> [DIRECTIONS]
Transcribe, without any changes, the records between the lines holding "Given: Decrease the font size value 11" and "The height and width of the screenshot is (907, 1613).", inclusive.

== == ==

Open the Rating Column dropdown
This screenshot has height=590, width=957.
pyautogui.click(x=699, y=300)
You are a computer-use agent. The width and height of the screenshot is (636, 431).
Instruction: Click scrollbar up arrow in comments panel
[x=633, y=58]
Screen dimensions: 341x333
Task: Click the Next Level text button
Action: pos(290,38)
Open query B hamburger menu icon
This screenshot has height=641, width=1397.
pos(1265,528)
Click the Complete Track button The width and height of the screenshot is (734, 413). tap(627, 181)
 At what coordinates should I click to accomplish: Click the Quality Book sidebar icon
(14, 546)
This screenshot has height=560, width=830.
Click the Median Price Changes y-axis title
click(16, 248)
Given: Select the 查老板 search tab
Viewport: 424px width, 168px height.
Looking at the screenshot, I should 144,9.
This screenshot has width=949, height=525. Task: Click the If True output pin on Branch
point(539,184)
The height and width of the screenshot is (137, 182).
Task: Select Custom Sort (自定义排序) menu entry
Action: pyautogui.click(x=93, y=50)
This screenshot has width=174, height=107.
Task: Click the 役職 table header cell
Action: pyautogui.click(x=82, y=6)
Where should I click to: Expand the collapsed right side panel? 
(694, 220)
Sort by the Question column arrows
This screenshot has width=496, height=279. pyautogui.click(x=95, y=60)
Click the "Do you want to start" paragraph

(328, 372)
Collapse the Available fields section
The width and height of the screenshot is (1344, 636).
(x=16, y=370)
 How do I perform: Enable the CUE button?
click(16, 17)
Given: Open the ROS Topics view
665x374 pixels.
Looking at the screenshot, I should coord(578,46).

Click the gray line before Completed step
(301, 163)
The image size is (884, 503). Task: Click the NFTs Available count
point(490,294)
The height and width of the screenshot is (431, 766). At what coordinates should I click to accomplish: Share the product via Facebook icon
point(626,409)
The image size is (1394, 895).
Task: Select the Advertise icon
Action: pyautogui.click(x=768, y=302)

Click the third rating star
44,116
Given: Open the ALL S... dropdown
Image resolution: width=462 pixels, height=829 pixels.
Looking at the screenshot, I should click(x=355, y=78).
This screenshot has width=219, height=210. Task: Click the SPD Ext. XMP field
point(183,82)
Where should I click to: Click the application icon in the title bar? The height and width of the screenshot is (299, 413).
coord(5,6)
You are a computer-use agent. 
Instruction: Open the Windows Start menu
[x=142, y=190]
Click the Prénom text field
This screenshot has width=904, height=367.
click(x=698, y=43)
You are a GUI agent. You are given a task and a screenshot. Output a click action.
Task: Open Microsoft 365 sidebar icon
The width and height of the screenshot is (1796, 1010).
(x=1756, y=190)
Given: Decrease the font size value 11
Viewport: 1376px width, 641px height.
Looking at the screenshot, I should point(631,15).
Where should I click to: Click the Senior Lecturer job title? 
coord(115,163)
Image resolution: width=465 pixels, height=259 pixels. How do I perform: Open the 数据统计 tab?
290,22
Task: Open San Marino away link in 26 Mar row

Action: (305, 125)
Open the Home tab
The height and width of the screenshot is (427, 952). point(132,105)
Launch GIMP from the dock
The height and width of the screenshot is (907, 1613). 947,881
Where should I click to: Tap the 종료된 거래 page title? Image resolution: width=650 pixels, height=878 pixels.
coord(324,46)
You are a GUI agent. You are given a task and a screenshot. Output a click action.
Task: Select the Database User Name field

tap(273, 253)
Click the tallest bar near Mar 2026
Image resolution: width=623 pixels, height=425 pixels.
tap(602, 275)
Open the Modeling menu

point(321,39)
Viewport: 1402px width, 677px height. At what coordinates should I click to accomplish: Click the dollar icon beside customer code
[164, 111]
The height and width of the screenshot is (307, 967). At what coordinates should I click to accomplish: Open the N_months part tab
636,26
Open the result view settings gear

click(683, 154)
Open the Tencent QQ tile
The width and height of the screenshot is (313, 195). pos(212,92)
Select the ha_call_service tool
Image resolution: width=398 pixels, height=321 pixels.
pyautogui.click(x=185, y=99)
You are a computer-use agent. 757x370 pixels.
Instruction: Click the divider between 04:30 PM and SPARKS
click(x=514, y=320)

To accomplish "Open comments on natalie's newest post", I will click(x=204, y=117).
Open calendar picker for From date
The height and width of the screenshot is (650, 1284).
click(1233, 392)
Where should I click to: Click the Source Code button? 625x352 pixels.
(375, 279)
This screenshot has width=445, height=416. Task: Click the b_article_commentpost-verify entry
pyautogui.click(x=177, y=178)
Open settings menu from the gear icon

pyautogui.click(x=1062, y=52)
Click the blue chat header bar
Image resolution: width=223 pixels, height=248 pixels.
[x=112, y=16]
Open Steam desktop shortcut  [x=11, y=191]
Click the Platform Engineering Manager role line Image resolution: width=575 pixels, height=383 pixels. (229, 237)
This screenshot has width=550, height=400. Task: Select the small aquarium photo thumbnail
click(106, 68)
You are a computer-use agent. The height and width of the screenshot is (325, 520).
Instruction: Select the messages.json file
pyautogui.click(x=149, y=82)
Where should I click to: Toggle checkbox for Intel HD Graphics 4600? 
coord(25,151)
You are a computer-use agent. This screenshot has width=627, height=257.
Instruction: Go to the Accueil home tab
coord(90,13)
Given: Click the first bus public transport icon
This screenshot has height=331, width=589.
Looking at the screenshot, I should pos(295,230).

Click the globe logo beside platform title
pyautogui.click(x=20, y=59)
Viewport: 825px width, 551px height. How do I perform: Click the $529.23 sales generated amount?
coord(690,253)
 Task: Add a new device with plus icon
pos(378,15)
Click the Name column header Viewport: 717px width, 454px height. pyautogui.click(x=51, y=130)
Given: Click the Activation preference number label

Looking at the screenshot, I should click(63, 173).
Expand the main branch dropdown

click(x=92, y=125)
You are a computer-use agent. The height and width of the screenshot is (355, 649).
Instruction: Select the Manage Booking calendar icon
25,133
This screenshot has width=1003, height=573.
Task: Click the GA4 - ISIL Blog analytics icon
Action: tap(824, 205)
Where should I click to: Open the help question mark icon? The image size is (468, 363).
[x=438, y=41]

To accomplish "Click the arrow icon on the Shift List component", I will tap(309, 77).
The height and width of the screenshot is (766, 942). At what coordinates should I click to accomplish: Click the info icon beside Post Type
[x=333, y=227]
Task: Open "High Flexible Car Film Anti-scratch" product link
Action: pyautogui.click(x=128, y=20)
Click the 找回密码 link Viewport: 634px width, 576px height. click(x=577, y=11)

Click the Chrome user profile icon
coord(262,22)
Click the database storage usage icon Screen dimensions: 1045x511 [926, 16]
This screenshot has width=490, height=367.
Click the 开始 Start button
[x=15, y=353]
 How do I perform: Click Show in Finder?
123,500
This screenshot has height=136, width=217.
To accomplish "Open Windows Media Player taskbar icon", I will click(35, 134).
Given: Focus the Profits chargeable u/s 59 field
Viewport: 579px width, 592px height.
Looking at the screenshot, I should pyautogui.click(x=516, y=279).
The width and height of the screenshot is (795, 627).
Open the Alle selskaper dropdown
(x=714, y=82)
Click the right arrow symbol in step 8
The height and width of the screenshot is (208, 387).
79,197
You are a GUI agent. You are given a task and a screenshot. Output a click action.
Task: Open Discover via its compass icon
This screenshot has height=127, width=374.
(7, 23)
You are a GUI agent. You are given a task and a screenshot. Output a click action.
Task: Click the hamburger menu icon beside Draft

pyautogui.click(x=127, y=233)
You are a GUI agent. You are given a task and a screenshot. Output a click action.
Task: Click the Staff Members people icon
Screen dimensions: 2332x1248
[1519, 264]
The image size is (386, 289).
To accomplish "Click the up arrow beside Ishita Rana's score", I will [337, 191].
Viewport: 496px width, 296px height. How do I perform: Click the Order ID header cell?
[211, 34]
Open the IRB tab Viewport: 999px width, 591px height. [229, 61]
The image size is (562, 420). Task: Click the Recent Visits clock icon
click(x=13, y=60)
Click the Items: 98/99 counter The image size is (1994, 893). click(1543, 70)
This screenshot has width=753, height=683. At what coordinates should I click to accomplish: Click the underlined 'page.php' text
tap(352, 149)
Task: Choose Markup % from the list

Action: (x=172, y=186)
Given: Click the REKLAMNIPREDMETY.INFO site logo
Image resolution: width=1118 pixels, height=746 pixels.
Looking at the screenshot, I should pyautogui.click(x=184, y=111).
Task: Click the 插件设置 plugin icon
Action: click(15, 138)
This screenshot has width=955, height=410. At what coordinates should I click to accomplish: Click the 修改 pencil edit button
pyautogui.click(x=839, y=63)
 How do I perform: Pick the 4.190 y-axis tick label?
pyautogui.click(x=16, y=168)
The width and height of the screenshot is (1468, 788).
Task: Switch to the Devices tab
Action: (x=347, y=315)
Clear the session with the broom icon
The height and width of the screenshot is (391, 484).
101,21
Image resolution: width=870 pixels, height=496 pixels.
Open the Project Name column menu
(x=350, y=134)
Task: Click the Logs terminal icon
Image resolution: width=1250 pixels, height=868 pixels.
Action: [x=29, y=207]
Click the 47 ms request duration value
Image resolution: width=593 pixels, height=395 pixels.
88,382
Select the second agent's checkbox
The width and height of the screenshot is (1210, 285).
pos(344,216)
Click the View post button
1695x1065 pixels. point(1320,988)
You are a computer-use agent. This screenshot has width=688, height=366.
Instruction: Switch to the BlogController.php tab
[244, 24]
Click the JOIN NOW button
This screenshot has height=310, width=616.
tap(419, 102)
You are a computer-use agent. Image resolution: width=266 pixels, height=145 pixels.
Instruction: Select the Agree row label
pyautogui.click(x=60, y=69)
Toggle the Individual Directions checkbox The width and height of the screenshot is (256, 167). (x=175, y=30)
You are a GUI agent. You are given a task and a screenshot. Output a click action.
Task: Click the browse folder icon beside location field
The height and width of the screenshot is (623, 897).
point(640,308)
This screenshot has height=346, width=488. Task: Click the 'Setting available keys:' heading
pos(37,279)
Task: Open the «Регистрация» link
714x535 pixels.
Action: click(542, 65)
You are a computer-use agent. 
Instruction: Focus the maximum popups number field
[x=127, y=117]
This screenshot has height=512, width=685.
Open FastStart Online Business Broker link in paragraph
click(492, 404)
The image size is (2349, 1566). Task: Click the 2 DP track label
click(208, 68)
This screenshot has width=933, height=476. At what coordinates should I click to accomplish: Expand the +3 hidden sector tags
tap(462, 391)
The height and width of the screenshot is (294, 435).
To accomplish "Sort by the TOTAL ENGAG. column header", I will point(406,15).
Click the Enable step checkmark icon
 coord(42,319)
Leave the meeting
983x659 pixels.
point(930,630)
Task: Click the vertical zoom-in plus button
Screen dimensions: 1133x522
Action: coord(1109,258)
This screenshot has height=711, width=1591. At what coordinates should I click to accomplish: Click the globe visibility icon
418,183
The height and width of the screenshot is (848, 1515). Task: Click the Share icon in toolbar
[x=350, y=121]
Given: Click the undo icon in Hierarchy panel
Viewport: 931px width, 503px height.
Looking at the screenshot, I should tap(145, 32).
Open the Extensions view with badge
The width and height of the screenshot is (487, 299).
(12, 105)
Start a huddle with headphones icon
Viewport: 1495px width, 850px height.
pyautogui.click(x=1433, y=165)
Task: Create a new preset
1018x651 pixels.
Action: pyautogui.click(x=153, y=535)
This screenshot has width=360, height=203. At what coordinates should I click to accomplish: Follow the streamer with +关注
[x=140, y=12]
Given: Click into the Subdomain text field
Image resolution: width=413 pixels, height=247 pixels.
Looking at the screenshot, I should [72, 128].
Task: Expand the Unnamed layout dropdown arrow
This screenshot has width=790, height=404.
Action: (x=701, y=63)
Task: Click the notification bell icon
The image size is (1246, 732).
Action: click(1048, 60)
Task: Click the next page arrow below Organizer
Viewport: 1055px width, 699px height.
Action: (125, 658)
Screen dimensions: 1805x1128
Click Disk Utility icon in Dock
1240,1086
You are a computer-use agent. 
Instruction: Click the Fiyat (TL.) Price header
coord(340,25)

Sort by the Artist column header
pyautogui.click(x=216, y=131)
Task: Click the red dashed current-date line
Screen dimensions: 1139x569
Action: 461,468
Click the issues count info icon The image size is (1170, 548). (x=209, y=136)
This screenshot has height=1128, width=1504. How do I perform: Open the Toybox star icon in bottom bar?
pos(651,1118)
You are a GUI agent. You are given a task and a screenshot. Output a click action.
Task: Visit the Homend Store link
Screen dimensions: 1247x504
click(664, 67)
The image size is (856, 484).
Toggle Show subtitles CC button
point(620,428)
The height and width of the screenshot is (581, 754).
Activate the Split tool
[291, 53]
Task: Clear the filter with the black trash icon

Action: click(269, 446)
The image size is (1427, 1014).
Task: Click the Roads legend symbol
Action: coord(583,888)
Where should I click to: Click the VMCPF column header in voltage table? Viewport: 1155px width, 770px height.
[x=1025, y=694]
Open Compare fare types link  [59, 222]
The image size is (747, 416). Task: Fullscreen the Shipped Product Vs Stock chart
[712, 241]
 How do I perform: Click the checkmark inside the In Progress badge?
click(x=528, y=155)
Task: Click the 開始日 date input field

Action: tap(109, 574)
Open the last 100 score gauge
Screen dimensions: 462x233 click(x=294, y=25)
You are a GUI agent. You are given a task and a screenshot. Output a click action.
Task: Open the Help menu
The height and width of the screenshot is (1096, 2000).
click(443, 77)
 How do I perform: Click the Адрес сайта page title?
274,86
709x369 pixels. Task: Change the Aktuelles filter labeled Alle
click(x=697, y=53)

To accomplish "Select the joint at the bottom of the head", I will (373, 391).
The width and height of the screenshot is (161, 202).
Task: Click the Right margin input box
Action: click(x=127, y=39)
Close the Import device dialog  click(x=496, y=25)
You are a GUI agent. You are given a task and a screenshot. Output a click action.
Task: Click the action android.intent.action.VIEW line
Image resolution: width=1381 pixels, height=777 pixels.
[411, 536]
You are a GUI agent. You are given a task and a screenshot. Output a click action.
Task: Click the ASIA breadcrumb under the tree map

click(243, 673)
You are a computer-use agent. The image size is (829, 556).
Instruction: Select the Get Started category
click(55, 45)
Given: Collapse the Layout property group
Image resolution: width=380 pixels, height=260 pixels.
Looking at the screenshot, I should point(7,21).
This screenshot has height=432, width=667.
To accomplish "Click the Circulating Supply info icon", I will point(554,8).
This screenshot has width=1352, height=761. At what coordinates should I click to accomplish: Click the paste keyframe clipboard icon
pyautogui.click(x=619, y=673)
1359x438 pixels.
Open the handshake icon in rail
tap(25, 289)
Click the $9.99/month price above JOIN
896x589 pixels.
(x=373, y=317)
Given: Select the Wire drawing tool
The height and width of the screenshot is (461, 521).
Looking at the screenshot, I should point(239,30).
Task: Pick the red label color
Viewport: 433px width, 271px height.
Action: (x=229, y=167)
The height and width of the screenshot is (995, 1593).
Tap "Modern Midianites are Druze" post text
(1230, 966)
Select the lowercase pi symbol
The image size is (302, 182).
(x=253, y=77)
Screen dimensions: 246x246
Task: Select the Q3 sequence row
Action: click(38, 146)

== == ==

> [RESULT OF THE EXERCISE]
Given: Decrease the font size value 11
Viewport: 1376px width, 641px height.
Looking at the screenshot, I should point(631,15).
Where should I click to: Click the Senior Lecturer job title? 
coord(115,163)
Image resolution: width=465 pixels, height=259 pixels. How do I perform: Open the 数据统计 tab?
290,22
Task: Open San Marino away link in 26 Mar row

Action: (305, 125)
Open the Home tab
The height and width of the screenshot is (427, 952). point(132,105)
Launch GIMP from the dock
The height and width of the screenshot is (907, 1613). 947,881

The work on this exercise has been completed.